ACTIVITY - Pictures are to be dropped. Everything else in the listing gets copied exactly.

————————

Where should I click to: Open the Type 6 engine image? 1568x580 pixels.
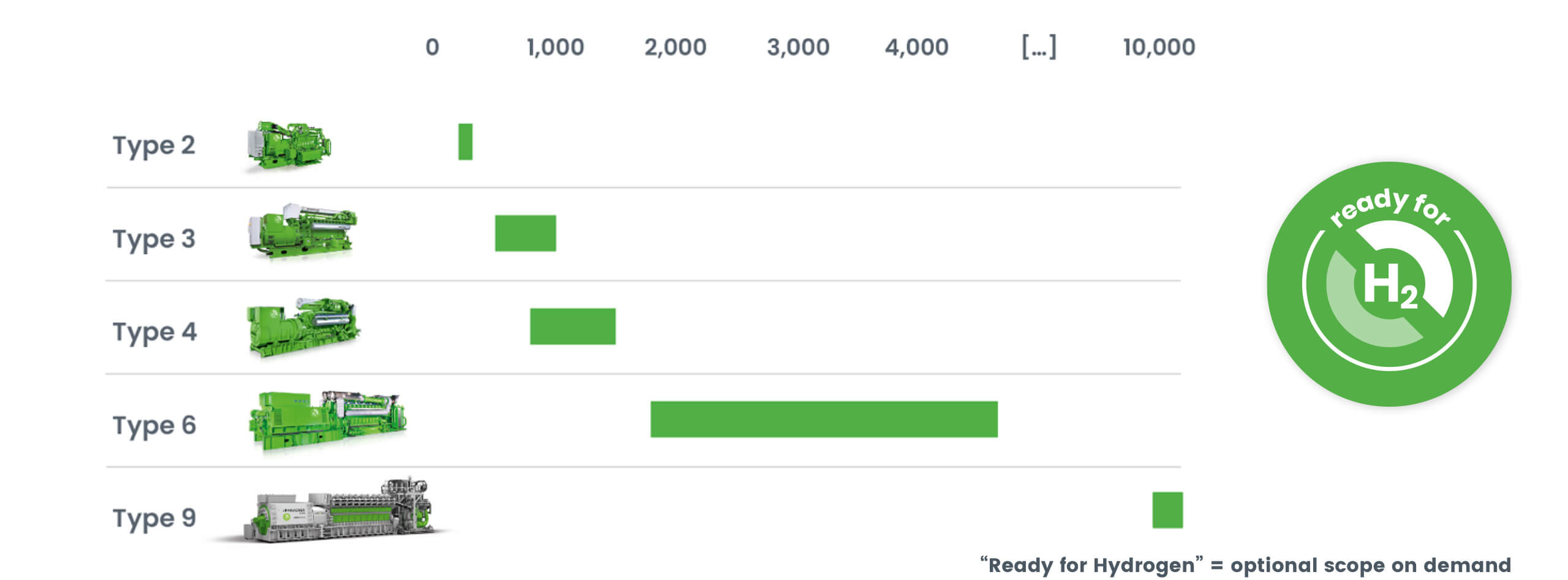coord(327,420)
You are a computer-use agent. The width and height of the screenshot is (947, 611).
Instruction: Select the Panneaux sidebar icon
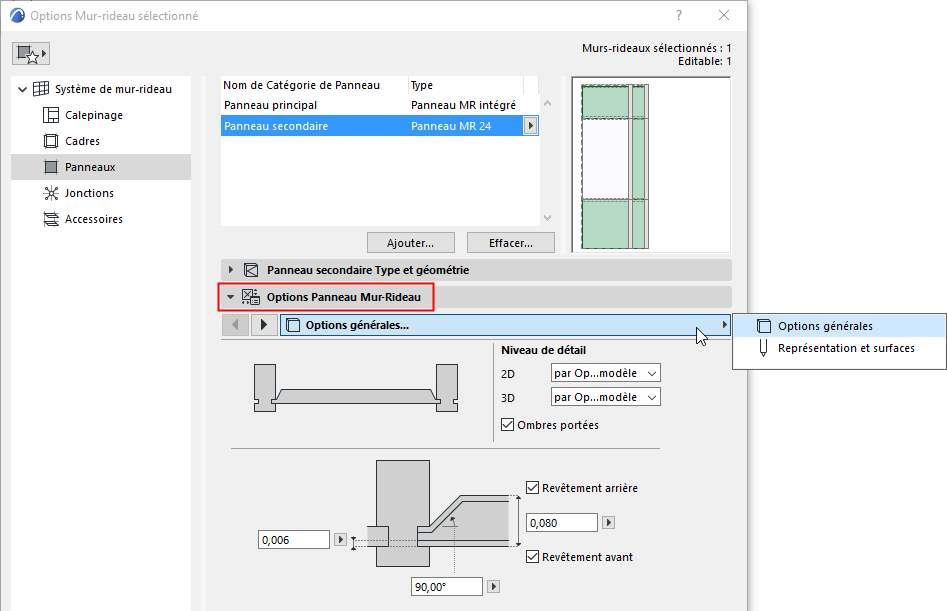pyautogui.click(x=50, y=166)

————————

ANSWER FOR THE TASK -
Where should I click to: Open the Type 6 engine image? 1568x580 pixels.
coord(327,420)
You are a computer-use agent. The width and height of the screenshot is (947, 611).
Instruction: Select the Panneaux sidebar icon
pyautogui.click(x=50, y=166)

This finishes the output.